** begin Entries provided **

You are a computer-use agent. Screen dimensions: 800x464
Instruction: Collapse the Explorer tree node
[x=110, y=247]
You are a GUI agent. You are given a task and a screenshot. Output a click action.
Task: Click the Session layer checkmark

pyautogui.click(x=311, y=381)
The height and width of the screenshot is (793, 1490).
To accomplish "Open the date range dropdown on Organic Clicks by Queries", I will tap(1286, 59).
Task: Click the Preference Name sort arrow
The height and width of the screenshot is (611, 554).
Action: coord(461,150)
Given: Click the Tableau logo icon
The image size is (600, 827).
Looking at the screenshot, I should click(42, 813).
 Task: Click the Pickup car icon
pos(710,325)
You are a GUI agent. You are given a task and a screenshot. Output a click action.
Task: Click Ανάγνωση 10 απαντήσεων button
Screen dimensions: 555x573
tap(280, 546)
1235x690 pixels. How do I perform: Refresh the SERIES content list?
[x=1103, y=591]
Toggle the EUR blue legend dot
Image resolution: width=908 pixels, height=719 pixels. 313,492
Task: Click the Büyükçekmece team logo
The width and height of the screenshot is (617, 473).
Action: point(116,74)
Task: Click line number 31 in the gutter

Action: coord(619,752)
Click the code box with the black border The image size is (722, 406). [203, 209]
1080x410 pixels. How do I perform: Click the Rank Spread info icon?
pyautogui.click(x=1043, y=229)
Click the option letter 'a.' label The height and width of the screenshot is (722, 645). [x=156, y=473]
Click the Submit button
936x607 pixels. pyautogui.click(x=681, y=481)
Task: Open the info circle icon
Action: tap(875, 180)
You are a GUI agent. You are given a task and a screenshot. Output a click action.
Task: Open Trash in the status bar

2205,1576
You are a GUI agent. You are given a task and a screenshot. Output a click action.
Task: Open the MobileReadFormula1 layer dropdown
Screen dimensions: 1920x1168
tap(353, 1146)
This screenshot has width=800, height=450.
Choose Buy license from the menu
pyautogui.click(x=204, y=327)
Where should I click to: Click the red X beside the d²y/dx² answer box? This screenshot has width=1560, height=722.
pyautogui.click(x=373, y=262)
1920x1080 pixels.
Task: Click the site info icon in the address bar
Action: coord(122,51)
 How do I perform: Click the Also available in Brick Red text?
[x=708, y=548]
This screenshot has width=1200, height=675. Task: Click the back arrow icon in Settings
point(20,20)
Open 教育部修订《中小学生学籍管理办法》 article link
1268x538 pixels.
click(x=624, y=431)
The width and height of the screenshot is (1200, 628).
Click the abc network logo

** end Entries provided **

## Request
Copy out all of the material above word for word, with every line in its original order.

## Expected answer
You are a computer-use agent. Screen dimensions: 800x464
Instruction: Collapse the Explorer tree node
[x=110, y=247]
You are a GUI agent. You are given a task and a screenshot. Output a click action.
Task: Click the Session layer checkmark

pyautogui.click(x=311, y=381)
The height and width of the screenshot is (793, 1490).
To accomplish "Open the date range dropdown on Organic Clicks by Queries", I will tap(1286, 59).
Task: Click the Preference Name sort arrow
The height and width of the screenshot is (611, 554).
Action: coord(461,150)
Given: Click the Tableau logo icon
The image size is (600, 827).
Looking at the screenshot, I should click(42, 813).
 Task: Click the Pickup car icon
pos(710,325)
You are a GUI agent. You are given a task and a screenshot. Output a click action.
Task: Click Ανάγνωση 10 απαντήσεων button
Screen dimensions: 555x573
tap(280, 546)
1235x690 pixels. How do I perform: Refresh the SERIES content list?
[x=1103, y=591]
Toggle the EUR blue legend dot
Image resolution: width=908 pixels, height=719 pixels. 313,492
Task: Click the Büyükçekmece team logo
The width and height of the screenshot is (617, 473).
Action: point(116,74)
Task: Click line number 31 in the gutter

Action: coord(619,752)
Click the code box with the black border The image size is (722, 406). [203, 209]
1080x410 pixels. How do I perform: Click the Rank Spread info icon?
pyautogui.click(x=1043, y=229)
Click the option letter 'a.' label The height and width of the screenshot is (722, 645). [x=156, y=473]
Click the Submit button
936x607 pixels. pyautogui.click(x=681, y=481)
Task: Open the info circle icon
Action: tap(875, 180)
You are a GUI agent. You are given a task and a screenshot. Output a click action.
Task: Open Trash in the status bar

2205,1576
You are a GUI agent. You are given a task and a screenshot. Output a click action.
Task: Open the MobileReadFormula1 layer dropdown
Screen dimensions: 1920x1168
tap(353, 1146)
This screenshot has width=800, height=450.
Choose Buy license from the menu
pyautogui.click(x=204, y=327)
Where should I click to: Click the red X beside the d²y/dx² answer box? This screenshot has width=1560, height=722.
pyautogui.click(x=373, y=262)
1920x1080 pixels.
Task: Click the site info icon in the address bar
Action: coord(122,51)
 How do I perform: Click the Also available in Brick Red text?
[x=708, y=548]
This screenshot has width=1200, height=675. Task: Click the back arrow icon in Settings
point(20,20)
Open 教育部修订《中小学生学籍管理办法》 article link
1268x538 pixels.
click(x=624, y=431)
The width and height of the screenshot is (1200, 628).
Click the abc network logo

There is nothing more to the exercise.